In advanced stages, therapy is typically multimodal. Cases are discussed in a multidisciplinary team and the most appropriate therapy, which is that giving the greatest assurance of cure with the least functional impairment (e.g. preservation of speech and swallowing), is then offered to the patient. Multimodal therapies may consist in conservative surgery followed by radiotherapy, or chemo-radiotherapy, or chemotherapy alone with the goal of preserving the organ and its functions.

Distant metastases of head and neck carcinoma

Distant metastases are defined as tumor spread to other organs. Lung, liver, and bone are the most common sites for hematogenous metastases of head and neck squamous cell carcinoma. The incidence of distant metastasis in head and neck squamous cell carcinoma is low for the general head and neck squamous cell carcinoma population: generally below 5% at presentation. Head and neck squamous cell carcinoma patients with distant metastases are generally candidates for palliative treatment scenarios only, because currently no systemic therapy has curative potential in head and neck squamous cell carcinoma patients with distant disease. Consequently, extensive locoregional treatment is usually considered futile in these patients. Particular attention is paid to our collaboration with CNAO, National Centre of Oncology Hadrontherapy) for Phase II, the clinical trial on radiotherapy boost, using protons (hadron therapy) for locally advanced tumours of the cervical-cephalic region.

 

MORE FOR YOU

Cancers of the larynx 

The rehabilitation phase after treatment is essential for improving the quality of life. The voice and speech service takes patients into its care before treatment and follows them throughout the rehabilitation process. 

Clinical nutrition

Stage and location of the disease, anatomical changes resulting from any surgical procedure, and the acute and late toxicity of chemo-radiotherapy are all factors that may contribute to the impairment of swallowing and create deficiency in the oral protein-calorie intake.

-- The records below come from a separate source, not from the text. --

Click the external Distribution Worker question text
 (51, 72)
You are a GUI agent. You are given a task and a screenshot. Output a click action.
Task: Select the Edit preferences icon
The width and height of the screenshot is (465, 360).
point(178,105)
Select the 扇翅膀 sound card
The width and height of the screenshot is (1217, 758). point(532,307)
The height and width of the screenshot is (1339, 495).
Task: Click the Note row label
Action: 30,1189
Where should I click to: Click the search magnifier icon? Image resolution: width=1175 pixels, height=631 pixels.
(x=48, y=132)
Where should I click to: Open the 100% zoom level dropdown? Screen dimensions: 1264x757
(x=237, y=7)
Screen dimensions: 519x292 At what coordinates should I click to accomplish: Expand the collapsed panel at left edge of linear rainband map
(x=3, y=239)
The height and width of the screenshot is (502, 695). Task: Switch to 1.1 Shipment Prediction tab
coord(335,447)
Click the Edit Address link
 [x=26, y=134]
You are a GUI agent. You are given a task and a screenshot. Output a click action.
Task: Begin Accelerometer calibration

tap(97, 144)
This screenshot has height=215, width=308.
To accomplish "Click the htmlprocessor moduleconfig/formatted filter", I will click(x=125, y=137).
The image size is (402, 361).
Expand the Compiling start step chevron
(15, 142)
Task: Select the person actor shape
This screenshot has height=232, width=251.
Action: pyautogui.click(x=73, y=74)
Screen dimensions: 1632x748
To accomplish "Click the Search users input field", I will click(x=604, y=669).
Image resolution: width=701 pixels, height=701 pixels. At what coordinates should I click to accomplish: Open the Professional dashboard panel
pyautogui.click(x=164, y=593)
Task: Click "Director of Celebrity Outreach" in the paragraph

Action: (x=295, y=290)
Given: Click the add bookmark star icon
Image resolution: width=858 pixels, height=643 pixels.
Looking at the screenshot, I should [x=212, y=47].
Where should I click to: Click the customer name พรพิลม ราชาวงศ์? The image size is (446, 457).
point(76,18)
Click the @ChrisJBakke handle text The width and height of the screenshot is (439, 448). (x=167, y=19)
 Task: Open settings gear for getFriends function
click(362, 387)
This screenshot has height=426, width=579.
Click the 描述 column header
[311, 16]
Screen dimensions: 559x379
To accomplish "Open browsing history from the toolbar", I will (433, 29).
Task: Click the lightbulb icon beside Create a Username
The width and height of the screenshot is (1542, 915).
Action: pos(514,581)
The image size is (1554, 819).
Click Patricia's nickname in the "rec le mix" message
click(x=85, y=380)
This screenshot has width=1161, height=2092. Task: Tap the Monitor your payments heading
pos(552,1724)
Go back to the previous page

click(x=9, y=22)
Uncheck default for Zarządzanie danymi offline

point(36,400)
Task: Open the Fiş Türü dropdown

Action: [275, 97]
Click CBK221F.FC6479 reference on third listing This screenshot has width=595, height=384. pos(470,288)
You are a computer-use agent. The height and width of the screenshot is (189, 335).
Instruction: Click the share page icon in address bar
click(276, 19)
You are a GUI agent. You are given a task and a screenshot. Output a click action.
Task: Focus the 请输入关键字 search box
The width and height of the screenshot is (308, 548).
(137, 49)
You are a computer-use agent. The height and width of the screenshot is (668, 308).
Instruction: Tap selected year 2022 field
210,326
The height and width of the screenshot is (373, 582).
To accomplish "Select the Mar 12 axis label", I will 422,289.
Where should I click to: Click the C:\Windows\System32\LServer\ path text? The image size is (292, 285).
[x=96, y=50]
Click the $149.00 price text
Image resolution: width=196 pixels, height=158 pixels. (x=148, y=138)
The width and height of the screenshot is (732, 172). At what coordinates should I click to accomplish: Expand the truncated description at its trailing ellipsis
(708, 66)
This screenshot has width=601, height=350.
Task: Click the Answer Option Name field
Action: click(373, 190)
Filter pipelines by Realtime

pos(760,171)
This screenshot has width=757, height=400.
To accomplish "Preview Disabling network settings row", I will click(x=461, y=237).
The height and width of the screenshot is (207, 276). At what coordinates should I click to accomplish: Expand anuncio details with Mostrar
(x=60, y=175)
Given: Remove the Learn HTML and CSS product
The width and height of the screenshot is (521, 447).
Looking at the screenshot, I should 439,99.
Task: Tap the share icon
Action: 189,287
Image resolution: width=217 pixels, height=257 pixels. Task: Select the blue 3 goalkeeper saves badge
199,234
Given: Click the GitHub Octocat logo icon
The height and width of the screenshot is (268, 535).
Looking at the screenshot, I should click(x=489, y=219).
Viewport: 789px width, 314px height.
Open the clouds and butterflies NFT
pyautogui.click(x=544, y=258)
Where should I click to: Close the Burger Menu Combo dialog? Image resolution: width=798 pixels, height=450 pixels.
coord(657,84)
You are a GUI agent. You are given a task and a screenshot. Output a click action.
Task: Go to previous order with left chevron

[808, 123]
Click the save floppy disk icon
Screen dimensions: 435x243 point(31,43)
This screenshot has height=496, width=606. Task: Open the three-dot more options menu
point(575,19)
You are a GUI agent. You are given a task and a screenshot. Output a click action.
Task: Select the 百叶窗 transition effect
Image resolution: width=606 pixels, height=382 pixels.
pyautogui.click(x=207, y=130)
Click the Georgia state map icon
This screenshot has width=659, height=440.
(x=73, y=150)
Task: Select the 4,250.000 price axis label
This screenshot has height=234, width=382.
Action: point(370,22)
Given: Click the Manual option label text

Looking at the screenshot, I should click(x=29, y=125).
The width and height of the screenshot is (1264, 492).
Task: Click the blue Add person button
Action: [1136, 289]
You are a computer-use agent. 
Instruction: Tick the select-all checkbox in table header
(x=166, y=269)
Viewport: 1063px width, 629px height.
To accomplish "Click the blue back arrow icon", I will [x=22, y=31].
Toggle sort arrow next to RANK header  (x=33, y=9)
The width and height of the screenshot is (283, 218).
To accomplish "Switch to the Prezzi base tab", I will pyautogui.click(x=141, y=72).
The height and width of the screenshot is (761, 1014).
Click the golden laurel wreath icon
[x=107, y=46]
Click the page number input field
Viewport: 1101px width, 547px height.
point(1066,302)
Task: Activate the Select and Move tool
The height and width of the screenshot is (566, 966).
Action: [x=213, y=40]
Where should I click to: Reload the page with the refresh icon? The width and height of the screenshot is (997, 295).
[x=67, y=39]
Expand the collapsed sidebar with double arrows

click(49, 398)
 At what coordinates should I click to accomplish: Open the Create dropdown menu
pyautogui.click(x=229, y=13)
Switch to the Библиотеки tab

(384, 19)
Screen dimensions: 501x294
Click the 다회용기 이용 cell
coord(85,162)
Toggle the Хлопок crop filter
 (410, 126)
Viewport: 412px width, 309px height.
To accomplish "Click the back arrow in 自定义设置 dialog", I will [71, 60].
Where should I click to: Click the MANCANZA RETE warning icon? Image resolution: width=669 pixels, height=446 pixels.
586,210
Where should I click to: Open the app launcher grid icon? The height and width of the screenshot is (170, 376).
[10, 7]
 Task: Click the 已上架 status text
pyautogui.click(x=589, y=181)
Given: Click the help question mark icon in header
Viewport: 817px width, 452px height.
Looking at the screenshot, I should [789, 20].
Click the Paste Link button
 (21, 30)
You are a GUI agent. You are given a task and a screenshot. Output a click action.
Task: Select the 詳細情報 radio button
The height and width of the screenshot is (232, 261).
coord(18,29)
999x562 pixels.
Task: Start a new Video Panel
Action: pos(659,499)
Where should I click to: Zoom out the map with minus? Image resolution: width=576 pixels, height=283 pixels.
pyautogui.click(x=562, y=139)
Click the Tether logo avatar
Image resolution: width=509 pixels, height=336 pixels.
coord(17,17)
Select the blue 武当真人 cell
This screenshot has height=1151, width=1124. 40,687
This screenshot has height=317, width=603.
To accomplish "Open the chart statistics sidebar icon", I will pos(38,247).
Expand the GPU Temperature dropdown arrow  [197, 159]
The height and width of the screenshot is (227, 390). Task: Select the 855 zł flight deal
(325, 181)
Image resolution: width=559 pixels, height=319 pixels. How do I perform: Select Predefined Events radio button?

Artificial Nutrition (AN) is indicated in cases of cancers that cause a stenosis (narrowing), severe dysphagia (difficulty in eating that contraindicate oral feeding), or in the case of evident malnutrition or in the patient who, although feeding through the mouth, takes on a calorie-protein amount <50% of nutritional needs. AN must also be started when you expect a period of severe dysphagia longer than 7 days or inadequate intake (<60% of the nutritional requirements) for at least 10 days.

In patients with cancer of the cervical-facial district, Enteral Nutrition (EN) represents the primary route of choice when the gastrointestinal tract is accessible and functioning. It can be performed via nasogastric tube or via Percutaneous Endoscopic Gastrostomy (PEG) or Jejunostomy Nutrition, in case of expected duration of nutritional support greater than 3-4 weeks. EN is effective in containing the decline in body weight, prevent dehydration and interruptions of the radio-chemotherapy treatment, reduce the frequency and duration of hospitalisations, and improve the quality of life.

Adequate nutritional support during radiotherapy treatment can reduce the impact and degree of morbidity (mucositis, odynophagia, dysphagia, xerostomia, dysgeusia, nausea, vomiting, and anorexia), minimise weight loss, preserve the nutritional status, improve the quality of life and optimise by speeding it up the recovery of the patient at the end of treatment.

The use of early and intensive nutritional counseling and oral caloric supplementation have been shown to increase the protein-calorie oral intake, reduce the extent of body weight loss, and reduce the interruptions of the cancer treatment.

In the presence of a sufficiently safe swallowing, oral feeding (using a diet modified in consistency) is the first choice.